Cloud Bursting Startup Script

Create a script that is ran when the cloud node is burst.

Introduction

Your site will want to do some configuration to their cloud nodes after booting. For example, you may want to install some packages, add users, or start services. A startup script can be added to a bursting scenario that will be run when the instance boots to perform automated tasks. Startup scripts can perform many actions, such as installing software, performing updates, turning on services, and any other tasks defined in the script. You can use startup scripts to easily and programmatically customize your cloud instances.

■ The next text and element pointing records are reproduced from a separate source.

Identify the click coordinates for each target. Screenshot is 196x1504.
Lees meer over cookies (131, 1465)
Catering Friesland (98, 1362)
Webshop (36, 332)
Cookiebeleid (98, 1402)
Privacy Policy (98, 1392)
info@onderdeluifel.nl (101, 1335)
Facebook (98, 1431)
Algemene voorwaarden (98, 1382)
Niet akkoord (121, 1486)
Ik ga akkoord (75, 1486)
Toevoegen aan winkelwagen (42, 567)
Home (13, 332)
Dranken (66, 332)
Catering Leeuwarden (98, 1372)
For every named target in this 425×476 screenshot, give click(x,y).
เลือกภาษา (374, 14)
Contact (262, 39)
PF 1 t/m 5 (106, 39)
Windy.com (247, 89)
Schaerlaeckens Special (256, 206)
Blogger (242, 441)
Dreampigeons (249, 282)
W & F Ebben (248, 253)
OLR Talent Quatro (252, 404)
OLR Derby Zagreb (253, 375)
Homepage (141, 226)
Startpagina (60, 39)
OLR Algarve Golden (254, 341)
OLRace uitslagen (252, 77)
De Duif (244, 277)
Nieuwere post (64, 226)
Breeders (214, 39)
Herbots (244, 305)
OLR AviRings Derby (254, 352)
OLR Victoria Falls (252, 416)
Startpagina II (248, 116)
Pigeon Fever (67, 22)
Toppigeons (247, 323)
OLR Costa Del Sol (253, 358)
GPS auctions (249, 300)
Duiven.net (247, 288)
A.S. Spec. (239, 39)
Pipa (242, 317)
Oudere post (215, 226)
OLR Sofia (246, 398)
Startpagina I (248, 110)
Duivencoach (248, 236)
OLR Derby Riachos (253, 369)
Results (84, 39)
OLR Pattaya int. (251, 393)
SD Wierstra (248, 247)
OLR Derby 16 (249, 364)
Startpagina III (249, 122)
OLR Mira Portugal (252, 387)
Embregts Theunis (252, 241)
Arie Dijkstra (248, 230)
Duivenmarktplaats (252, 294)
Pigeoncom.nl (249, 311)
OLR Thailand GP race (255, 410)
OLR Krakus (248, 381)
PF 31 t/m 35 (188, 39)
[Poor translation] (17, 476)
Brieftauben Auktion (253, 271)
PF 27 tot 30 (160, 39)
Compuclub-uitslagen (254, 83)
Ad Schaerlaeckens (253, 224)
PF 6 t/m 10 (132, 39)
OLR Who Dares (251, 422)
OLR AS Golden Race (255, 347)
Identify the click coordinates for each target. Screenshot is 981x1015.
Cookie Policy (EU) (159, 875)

Startup Script on Windows Platforms

On Windows platforms, the startup script must be a PowerShell script. The content of the PowerShell script should be enclosed in <powershell> and </powershell>. For more information about PowerShell see PowerShell Scripting.

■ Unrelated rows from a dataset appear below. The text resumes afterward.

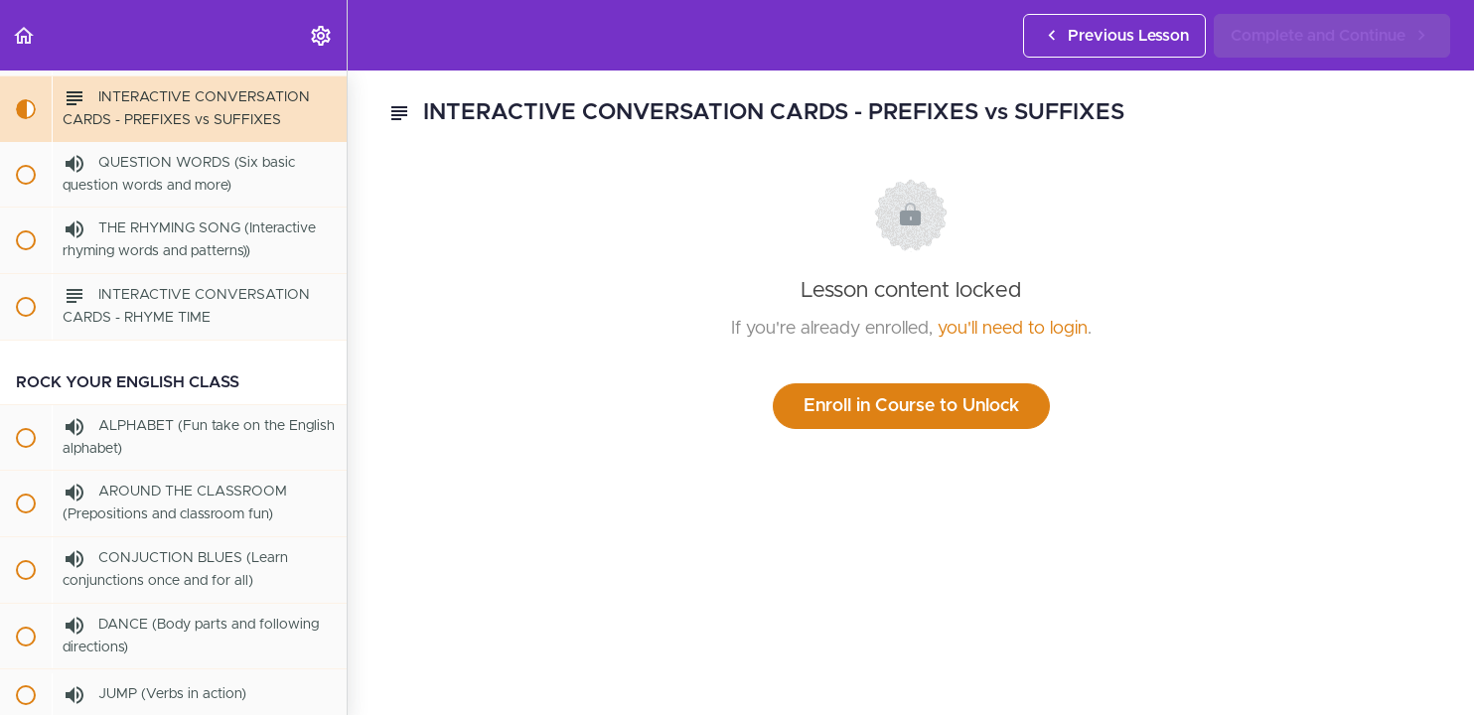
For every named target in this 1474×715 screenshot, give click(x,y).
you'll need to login (1013, 329)
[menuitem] (322, 35)
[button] (25, 35)
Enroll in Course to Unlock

Startup Script on Linux Platforms

On Linux platforms, a utility specifically designed for cloud instance initialization is cloud-init. The cloud-init program is a bootstrapping utility for pre-provisioned disk images that run in virtualized environments, usually cloud-oriented services. Basically, it sets up the server instance to be usable when it’s finished booting. You must install cloud-init on your cloud provider VM to simplify the task of configuring your instances on boot. For more information see cloud-init.

Several input types are supported by cloud-init.
  • Shell scripts
  • Cloud config files

The simplest way to configure an instance on boot is to use a shell script. The shell script must begin with #! in order for cloud-init to recognize it as a shell script.

Example of a cloud-init Script for a Linux Virtual Machine

Below are examples of configuration that should be done via the startup script after a node has been burst in the cloud. These examples are not intended to be copied and pasted as is, you must configure the startup script per your site's needs.

#!/bin/sh
# Map IP address to hostnames via /etc/hosts
echo "/etc/hosts setup"
rm -f /etc/hosts
echo "127.0.0.1   localhost localhost.localdomain localhost4 localhost4.localdomain4" > /etc/hosts
echo "PBS_SERVER_IP_ADDR headnode headnode.DOMAINNAME" >> /etc/hosts    

# Disable NetworkManager so that it does not overwrite the /etc/resolv.conf file
systemctl disable NetworkManager
systemctl stop NetworkManager
systemctl enable network
systemctl start network

# Configure PBS via /etc/pbs.conf
echo "pbs setup"
systemctl stop pbs
rm -f /etc/pbs.conf
echo "PBS_EXEC=/opt/pbs/default" > /etc/pbs.conf
echo "PBS_HOME=/var/spool/PBS" >> /etc/pbs.conf
echo "PBS_START_SERVER=0" >> /etc/pbs.conf
echo "PBS_START_MOM=1" >> /etc/pbs.conf
echo "PBS_START_SCHED=0" >> /etc/pbs.conf
echo "PBS_START_COMM=0" >> /etc/pbs.conf
echo "PBS_SERVER=PBS_SERVER_HOSTNAME" >> /etc/pbs.conf
echo "PBS_CORE_LIMIT=unlimited" >> /etc/pbs.conf
echo "PBS_SCP=/bin/scp" >> /etc/pbs.conf
echo "PBS_LEAF_ROUTERS=HOSTNAME,HOSTNAME" >> /etc/pbs.conf

# Since Control 2019.1, DNS is no longer used for registering cloud nodes. Therefore,
# pbs.conf must be updated with the cloud node's IP address.
IP=$(ip addr show eth0 | grep "inet\b" | awk '{print $2}' | cut -d/ -f1)
echo "PBS_MOM_NODE_NAME=$IP" >> /etc/pbs.conf

# Configure the MoM
echo "mom config setup"
. /etc/pbs.conf
echo "\$clienthost $PBS_SERVER" >> /var/spool/pbs/mom_priv/config
echo "\$clienthost ${PBS_SERVER//.*}" >> /var/spool/pbs/mom_priv/config
echo "\$restrict_user_maxsysid 999" >> /var/spool/pbs/mom_priv/config

# Restart pbs
systemctl start pbs

An explanation for each section of the startup script is given below. For the below examples assume the following:

Fully qualified domain name (FQDN) of the PBS Server = pbs.altair.com

NIC address of the PBS Server is 10.0.0.5 on the 10.0.0.0/24 network.

Configure the Host File

Map hostnames to the PBS Server IP address by updating the /etc/hosts file.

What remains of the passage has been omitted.